The sisters entered the fray burdened, like an athlete at the Olympics with family problems on her mind. First, their communities have been the focus of an ongoing Vatican investigation, the purpose of which has never been fully explained. That troubling circumstance alone might have paralyzed less committed advocates. Second, toward the end of the legislative process, the sisters found themselves holding a different view from that of the U.S. Catholic bishops on a matter of prudential judgment concerning possible loopholes for federal funding of abortion resulting from the bill.

Although some opponents publicly dismissed the sisters’ view, the women religious in health ministry have earned special standing on this issue. They built the hospitals, tended the sick, midwifed the newborns, sat with the suffering and calmed the dying. As for the sisters in other ministries, they wrote to Congress: “We have counseled and prayed with men, women and children who have been denied health care coverage by insurance companies. We have witnessed early and avoidable deaths because of delayed medical treatment.” The sisters demonstrated leadership of a high order. The church’s credibility in public advocacy on health issues has always rested on their service—especially to women, children, the sick, the poor and the uninsured—and it continues to do so today. That record of service gave them a right to speak out.

Ironically, the U.S. sisters’ civic leadership on health care reform marks a climax in their own history: a display of strength when the sisters are becoming aged and their numbers are decreasing. Today the church in the United States needs more young women, moved by the Spirit, to join religious life. A new generation of religious women still has a vital role to play in the flourishing of Catholic life in the United States. Their lifelong witness of prayer and service is needed to energize Catholic health care, Catholic education and Catholic justice ministry. They can be pioneers in the 21st century as their predecessors were in the 19th.

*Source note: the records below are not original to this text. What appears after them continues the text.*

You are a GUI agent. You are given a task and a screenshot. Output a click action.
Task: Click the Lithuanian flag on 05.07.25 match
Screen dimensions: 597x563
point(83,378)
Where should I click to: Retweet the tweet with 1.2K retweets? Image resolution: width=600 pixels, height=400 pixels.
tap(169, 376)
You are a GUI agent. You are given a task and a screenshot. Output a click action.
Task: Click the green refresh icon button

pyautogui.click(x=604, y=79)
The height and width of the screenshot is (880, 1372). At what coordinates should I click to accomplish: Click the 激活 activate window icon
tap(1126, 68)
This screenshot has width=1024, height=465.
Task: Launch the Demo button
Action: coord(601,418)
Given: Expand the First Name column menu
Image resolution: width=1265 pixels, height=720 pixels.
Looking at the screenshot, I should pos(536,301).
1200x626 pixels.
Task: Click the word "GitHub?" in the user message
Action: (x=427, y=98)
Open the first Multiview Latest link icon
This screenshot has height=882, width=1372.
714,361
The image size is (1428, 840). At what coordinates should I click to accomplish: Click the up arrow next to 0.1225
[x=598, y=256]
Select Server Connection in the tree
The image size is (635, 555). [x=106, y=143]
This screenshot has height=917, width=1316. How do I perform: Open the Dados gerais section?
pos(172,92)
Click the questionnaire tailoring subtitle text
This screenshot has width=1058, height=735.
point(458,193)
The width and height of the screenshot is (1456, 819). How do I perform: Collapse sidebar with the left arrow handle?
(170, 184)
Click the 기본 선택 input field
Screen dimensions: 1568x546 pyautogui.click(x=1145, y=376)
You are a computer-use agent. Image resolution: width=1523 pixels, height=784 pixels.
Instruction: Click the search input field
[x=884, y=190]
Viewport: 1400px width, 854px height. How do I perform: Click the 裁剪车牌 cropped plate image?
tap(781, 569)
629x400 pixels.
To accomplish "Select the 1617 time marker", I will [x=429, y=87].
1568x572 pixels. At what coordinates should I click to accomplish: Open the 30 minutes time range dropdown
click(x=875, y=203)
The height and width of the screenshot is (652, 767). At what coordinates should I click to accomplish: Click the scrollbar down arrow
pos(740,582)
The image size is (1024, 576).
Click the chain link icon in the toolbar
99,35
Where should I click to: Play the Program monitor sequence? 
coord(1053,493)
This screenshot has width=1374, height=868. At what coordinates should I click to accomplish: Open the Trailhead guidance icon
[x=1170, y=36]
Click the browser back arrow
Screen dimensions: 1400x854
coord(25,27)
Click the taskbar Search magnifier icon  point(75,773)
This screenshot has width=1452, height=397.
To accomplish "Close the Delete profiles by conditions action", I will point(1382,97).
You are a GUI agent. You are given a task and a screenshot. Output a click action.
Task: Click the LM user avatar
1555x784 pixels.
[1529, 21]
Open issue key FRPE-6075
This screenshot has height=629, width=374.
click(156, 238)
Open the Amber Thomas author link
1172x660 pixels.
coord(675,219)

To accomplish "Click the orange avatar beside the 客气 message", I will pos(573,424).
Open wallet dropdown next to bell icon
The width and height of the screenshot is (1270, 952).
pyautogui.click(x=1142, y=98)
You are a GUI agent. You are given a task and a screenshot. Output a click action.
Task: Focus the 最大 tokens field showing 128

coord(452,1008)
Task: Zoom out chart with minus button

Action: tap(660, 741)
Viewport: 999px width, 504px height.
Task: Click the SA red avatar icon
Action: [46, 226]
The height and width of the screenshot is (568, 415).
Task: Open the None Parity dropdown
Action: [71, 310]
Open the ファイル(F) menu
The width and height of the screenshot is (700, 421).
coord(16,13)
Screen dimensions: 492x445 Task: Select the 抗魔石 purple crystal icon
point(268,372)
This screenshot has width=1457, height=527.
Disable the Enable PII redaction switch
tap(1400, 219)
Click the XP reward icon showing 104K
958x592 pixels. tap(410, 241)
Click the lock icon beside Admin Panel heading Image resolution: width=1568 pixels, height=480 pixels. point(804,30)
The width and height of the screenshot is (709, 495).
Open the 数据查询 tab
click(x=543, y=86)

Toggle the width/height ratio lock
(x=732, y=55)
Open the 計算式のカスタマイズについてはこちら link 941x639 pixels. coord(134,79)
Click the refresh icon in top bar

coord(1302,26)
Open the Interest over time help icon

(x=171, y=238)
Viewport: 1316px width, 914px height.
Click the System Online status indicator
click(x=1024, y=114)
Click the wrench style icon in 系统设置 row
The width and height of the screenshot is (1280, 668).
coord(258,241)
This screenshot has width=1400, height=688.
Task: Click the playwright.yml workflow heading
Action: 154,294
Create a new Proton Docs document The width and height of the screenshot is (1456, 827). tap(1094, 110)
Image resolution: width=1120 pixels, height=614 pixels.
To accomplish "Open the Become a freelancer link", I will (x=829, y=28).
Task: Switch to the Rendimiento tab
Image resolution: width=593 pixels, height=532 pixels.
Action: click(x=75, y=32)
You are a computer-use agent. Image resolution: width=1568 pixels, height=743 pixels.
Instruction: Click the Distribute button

In addition, more lay movements with a charism for healing ministry are needed, and more lay health professionals committed to sponsoring Catholic health institutions, especially those affiliated with the sisters’ congregations, can build on what the sisters have established—in hospice care, in prevention programs, in helping seniors (and others) navigate increasingly complex health systems, and in sustaining the nonprofit model of quality care driven by the compassion of Jesus the healer.

The sisters’ extraordinary witness illustrates how huge a gap would be left were their numbers not replenished or their work not taken up by others. For the civic muscle the sisters brought to bear is a result of their lives of prayer, discipline and vows kept daily in service to the church. They have shown how powerful and authoritative Christian communities can be when they build credible institutions that serve the common good. If there was ever any doubt about the relevance of women religious to contemporary American life, the sisters’ role in health care should dispel it.